Another one of those little effects of the Magic Money Tree coming back to bite us on the economic fundament:

‘Vulnerable’ £1.8trn private loans pose threat to UK’s financial stability

Scale of these high-risk loans has tripled to £1.8 trillion – but now ‘appears vulnerable’

Well, yes, this would happen.

Andrew Bailey has joined a growing chorus warning of the risk to the financial system of a collapse in the £1.8 trillion private credit market, which boomed in the era of rock-bottom interest rates.

The scale of these loans, which are often considered high-risk and take place behind closed doors rather than in banks or in public debt markets, has more than tripled globally since 2015, but now “appears particularly vulnerable,” the Bank of England said.

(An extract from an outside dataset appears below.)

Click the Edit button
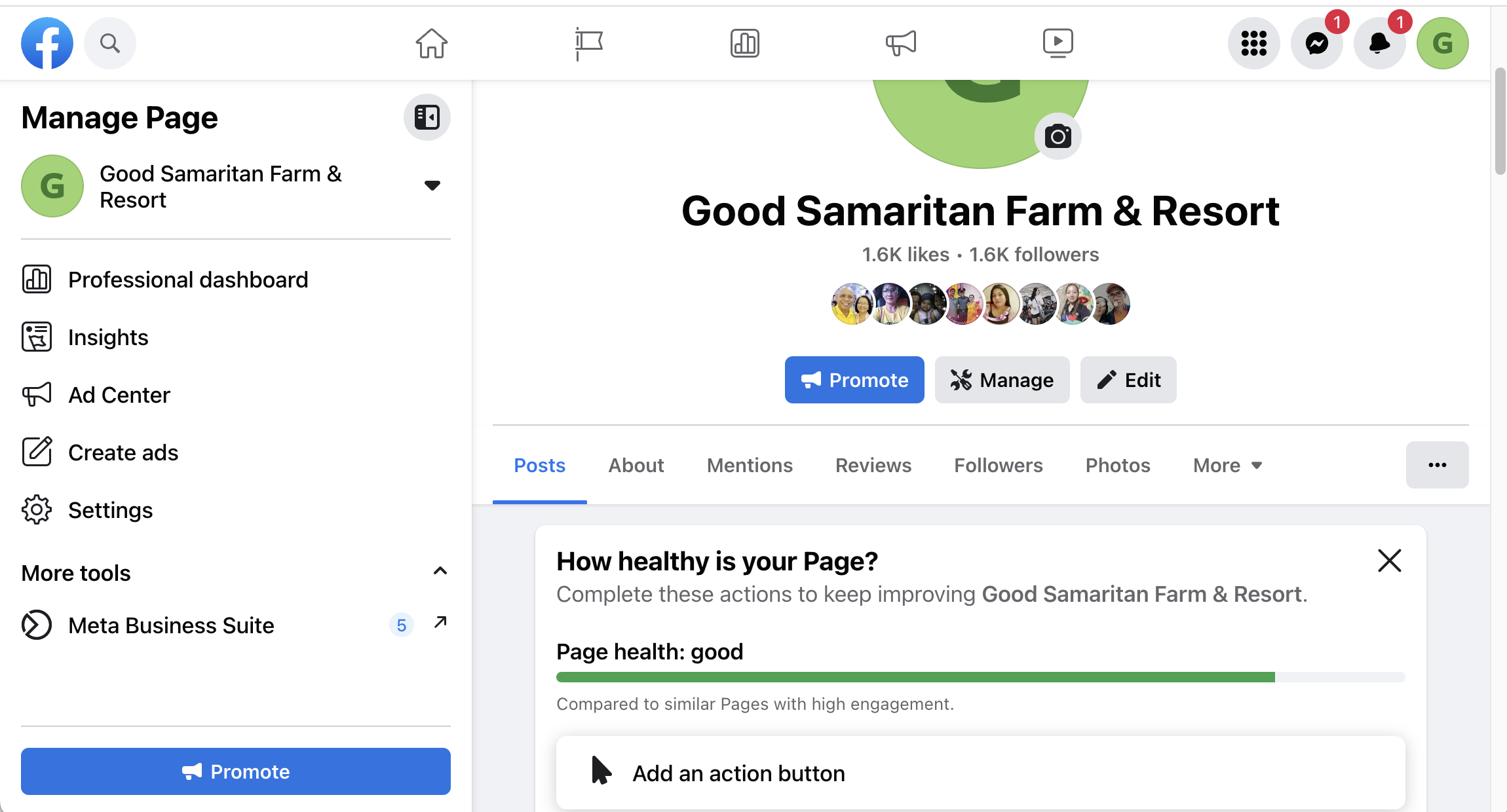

Recall what we actually did with Quantitative Easing. We deliberately printed new money with which we then bought government debt. Thiis lowered - by design - the risk free interest rate, that yield on gilts. At which point the rational investor went further out along the risk curve in a desperate attempt tp gain some sort of income. Which was the point of the printing and the buying, to push people out along the risk curve and hunt for yield.

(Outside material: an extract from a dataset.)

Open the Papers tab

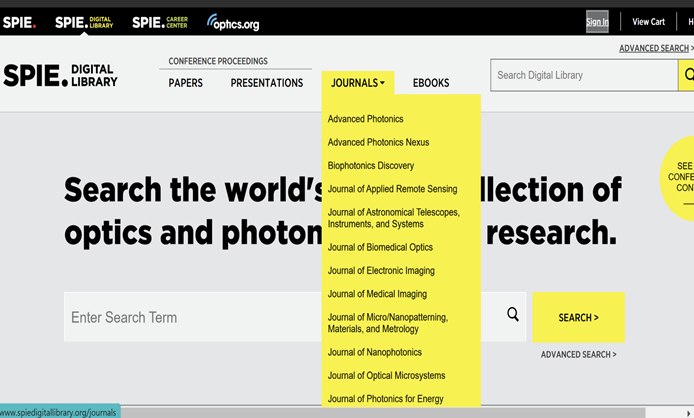point(185,83)
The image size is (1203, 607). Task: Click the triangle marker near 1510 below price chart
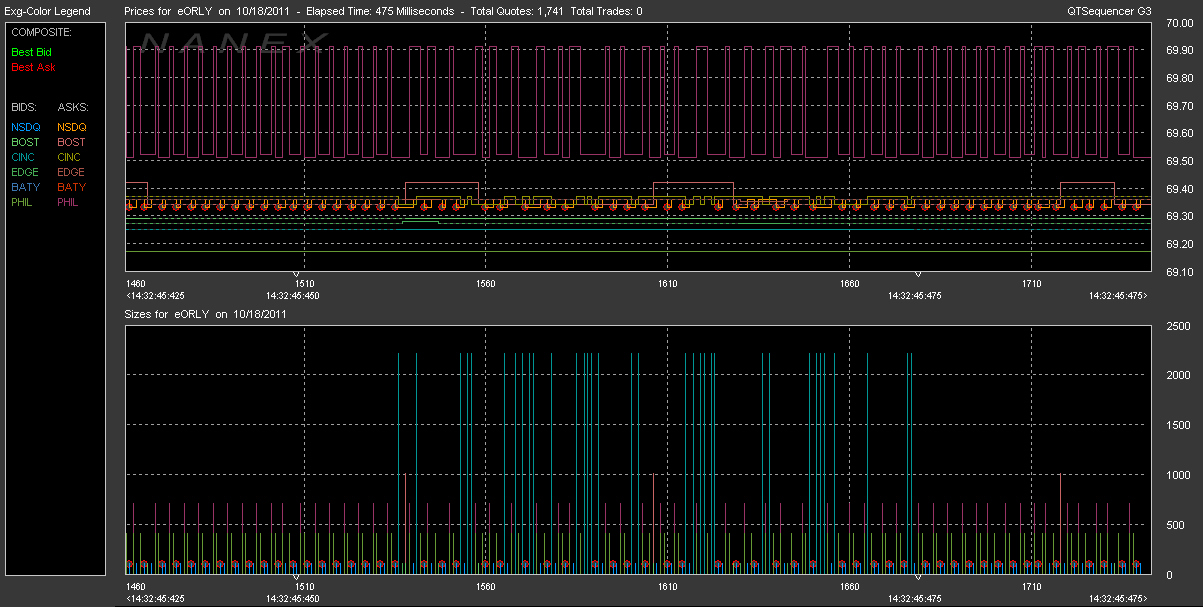[x=296, y=274]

As that problem inducing QE goes away and we come to Quantitative Tightening, QT, then that hunt for yield, acceptance of risk, is also going to change. Which is also the purpose of QT. We want investors to wind their necks in that is.

So far, so good and all is going according to plan. The difficulty is that the money printing, the bond buying, gave government free money to spend. As long as that remained in the financial system we did not have a system-wide change in prices. Capital assets changed in price, yes, but then that’s the same thing as reducing yields to push people out along the risk curve. Just a different description of the same process.

One government got a taste for actually spending that newly minted money we got inflation - which we’re now trying to reduce of course.

Which is where we get to that cost of Modern Monetary Theory, or that magic money tree. By funding government via money printing we do indeed reduce the general interest rate. Which will make the corporate world riskier as investors reach along that risk curve for yield.

Anyone complaining about these “private loans” has to accept that this just is what will happen in a world of QE and MMT. Anyone objecting to these risks needs to understand that they are a product of that money printing method of funding government spending.

Just one of those things - you don’t have to like what economics tells you but you do have to pay attention. For economics does add up. This action here creates that effect there and no, you can’t take this action without that effect.